軽量なろうリーダー

作品タイトル不明

第十一話:スライムはお風呂を作る

ヘレンの話を聞いて驚いていた。

大規模な生産ラインを構築できない以上、【邪神】の病を治療できるポーションを作り配布するのではなく、自己治癒が可能かつ邪神の病に対する抗体をつけさせる人工の病を蔓延させるという斬新な手で【邪神】の病に対抗する。

それは俺ですら思いつかなかった手だ。

……この国を救うにはそれしかない。

百や二百程度の薬なら、ニコラと力を合わせれば作れてしまうだろう。

国の民全員を救うとなるとなれば数万個のポーションが必要となり、作ったあとも流通させるのに人手と時間がかかる。二人だけでは不可能だ。

ヘレンはずっと前から病をもって病を制するという考えを温めていたのだろう。

でなければ、今の時点で材料が揃えば病を作れるなんてことはありえない。

ポーションの配布よりも効率的な手をヘレンが打たなかったのは、患者を本人の意志に関係なく救ってしまうからだ。

治療を受けるかどうかも相手の意志を尊重する。それがヘレンの考え方だ。

だが、そんなことも言ってられない。もはや、救われない人間を救うことすら難しい状況なのだから。

それだけでなくヘレンの作った病によって死ぬ人間が現れるかもしれない。

この手は、十万人救うために数十人殺すかもしれない危険な方法だ。

医術を志すものは常に決断を迫られる。誰を救い誰を見捨てるのか。

ヘレンは苦しみながらこの決断をしたのだろう。

俺はその背中を支えてやりたい。

差し迫った状況だが今はそれらを頭から締め出す。

休息もまた重要だ。

心が弱り、体が疲れていては何もできはしない。

「ぴゅいぴゅい♪」

俺はお風呂の準備をしている。

姉妹たちは心も体も限界だ。

ヘレンは強がって平気な顔をしているが、ずっと気を張り詰めていたのだろう今にも倒れそうだ。

ここの村は安全らしいが、ヘレンは完全に気を許しているわけではなさそうだ。

そして、ボロボロなのはオルフェとニコラも一緒だ。

オルフェはマナの記憶を手繰った。

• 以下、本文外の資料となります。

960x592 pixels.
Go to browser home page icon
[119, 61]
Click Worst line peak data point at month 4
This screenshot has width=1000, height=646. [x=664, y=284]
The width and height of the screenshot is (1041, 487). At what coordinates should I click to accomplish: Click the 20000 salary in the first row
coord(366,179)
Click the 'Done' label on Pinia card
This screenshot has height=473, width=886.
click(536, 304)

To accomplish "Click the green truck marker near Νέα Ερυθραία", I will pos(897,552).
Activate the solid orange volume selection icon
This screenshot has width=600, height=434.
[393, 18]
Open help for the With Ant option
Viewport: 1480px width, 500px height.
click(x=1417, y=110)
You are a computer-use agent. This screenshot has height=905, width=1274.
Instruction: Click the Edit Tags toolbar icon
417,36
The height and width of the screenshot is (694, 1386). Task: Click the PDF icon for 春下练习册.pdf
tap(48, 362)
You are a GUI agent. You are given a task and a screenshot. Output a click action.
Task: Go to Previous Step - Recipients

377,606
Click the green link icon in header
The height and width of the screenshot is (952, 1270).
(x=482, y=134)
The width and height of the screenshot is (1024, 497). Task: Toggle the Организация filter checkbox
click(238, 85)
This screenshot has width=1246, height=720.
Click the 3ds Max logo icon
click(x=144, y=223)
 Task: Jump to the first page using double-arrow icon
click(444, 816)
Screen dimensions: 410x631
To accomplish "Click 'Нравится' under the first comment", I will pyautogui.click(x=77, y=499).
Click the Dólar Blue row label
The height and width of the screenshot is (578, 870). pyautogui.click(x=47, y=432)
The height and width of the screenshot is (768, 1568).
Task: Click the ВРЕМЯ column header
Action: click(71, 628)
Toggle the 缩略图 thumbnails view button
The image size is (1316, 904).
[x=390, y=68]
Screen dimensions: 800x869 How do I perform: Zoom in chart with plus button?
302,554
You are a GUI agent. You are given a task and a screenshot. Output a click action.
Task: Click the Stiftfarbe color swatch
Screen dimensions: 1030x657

人の身でマナと意識を繋ぎ合わせるというのは非常に危険な行為であり疲労も大きい。その疲れをオルフェは引きずっている。

ニコラは人を殺したことで負った心の傷は俺のケアでましになっているとはいえ癒えきったわけじゃない。

なので、最高の温泉を用意する。

こういうときだからこそ、癒しのために手間暇をかけるのだ。

幸い、ヘレンが借りている家には石畳の物置なんて最高のロケーションがあるので使わせてもらう。

庭に湯船を用意することも考えたが、娘たちの柔肌を他の男にみられるわけにはいかない。

……そんなことになれば目を抉るしかなくなる。

「ぴゅふふふふ」

魔術をある程度自在に使えるようになったので、湯船をよりグレードの高いものにする。

材質は良質なヒノキだ。

キョウに行ったとき、カネサダに使わせてもらったヒノキ風呂は素敵だった。

なので、いつかヒノキ風呂を作ろうと、セイメイの山でたっぷりとヒノキを伐採し加工して腹の中にため込んでいた。

強くなったせいか【収納】もパワーアップしている。

体から出すときに、イメージした形に加工できるようになっている。

頭の中でヒノキ風呂の設計図を作る。

かつて、キョウで学んだ組継ぎという手法を使う。

それはパズルのように木材の一つ一つの接続部に凹凸を作り、がっちりと噛み合わせることで、いっさい釘を使わずに頑強な木の工芸物を作る技。

非常に難易度が高いが俺ならできる。

取り出されたパーツたちをくみ上げていく。俺の形状変化と質感変化も極まってきた。にょろーんとスライムボディから腕が伸びて組み立て作業も楽々できる。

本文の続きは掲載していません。